“La vendetta di Vladimir Putin sarà veloce e spietata”. Lo afferma Edward Turzanski, copresidente del Centro studi sul terrorismo del Foreign Policy Research Institute, in una intervista a Repubblica, sull’attentato contro l’ambasciatore di Mosca ad Ankara. E aggiunge: “Sin dai tempi della Cecenia, quando soffocò la ribellione nel sangue, il leader russo ha dimostrato di non tollerare affronti al potere del Cremlino e soprattutto di non farsi troppi scrupoli”.

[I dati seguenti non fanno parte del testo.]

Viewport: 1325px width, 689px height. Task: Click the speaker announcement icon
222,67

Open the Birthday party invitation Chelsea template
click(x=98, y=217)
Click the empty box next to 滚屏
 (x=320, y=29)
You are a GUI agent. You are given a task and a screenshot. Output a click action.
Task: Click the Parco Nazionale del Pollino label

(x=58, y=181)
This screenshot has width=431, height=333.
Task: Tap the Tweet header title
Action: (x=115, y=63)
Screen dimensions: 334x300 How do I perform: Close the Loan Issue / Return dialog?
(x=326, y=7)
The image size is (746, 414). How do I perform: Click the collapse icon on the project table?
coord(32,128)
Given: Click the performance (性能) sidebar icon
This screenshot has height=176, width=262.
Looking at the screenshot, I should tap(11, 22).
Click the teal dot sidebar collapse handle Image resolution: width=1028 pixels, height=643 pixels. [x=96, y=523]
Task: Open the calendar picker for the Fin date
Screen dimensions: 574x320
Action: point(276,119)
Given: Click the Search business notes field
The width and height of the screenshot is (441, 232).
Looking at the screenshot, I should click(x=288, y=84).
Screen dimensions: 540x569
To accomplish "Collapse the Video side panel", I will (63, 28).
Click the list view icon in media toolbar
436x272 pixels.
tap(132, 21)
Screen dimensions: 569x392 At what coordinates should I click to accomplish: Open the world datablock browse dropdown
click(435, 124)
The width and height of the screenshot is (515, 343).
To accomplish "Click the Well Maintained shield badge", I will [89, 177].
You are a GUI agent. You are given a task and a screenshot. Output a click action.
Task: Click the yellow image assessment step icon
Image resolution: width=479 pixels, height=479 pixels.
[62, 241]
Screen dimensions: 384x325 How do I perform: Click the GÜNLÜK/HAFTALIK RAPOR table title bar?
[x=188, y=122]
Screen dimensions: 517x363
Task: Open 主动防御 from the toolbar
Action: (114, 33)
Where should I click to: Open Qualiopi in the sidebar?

“L’episodio è inevitabilmente legato al ruolo più attivo della Russia nella regione: nel passato erano i diplomatici americani nel mirino di terroristi e attentatori, adesso questo ‘privilegio’ viene condiviso con altri. Per quanto riguarda il futuro dei rapporti tra i due paesi, molto dipenderà dalle posizioni che assumerà nelle prossime ore Tayyip Erdogan. Magari il presidente turco spera di poter dare le colpe ai suoi arcinemici, cioè i curdi, ma la matrice potrebbe essere ben diversa, vista la crescente insofferenza dei turchi per i rifugiati siriani. Comunque Erdogan dovrà dimostrare a Putin di essere indignato come lui e pronto a reagire”.
Esclude quindi che la morte dell’ambasciatore porti Mosca a rivedere alcune strategie sulla Siria: “No, assolutamente no. A questo punto gli obiettivi di Putin in Siria sono molto chiari e non cambieranno. Mosca vuole mantenere le sue basi militari in Media Oriente, tenere al potere Bashar al Assad, usare l’Iran per tenere a bada l’estremismo sannita e soprattutto rafforzare l’influenza russa in una zona ormai vastissima, che va dalle coste iraniane sul Golfo Persico a quelle mediterranee della Siria”.
E gli Stati Uniti rimarranno a guardare? “Putin si è convinto che, con l’arrivo di Donald Trump, Washington finirà per accordarsi: lo stesso presidente eletto ha fatto capire di voler combattere l’Isis al fianco dei russi”.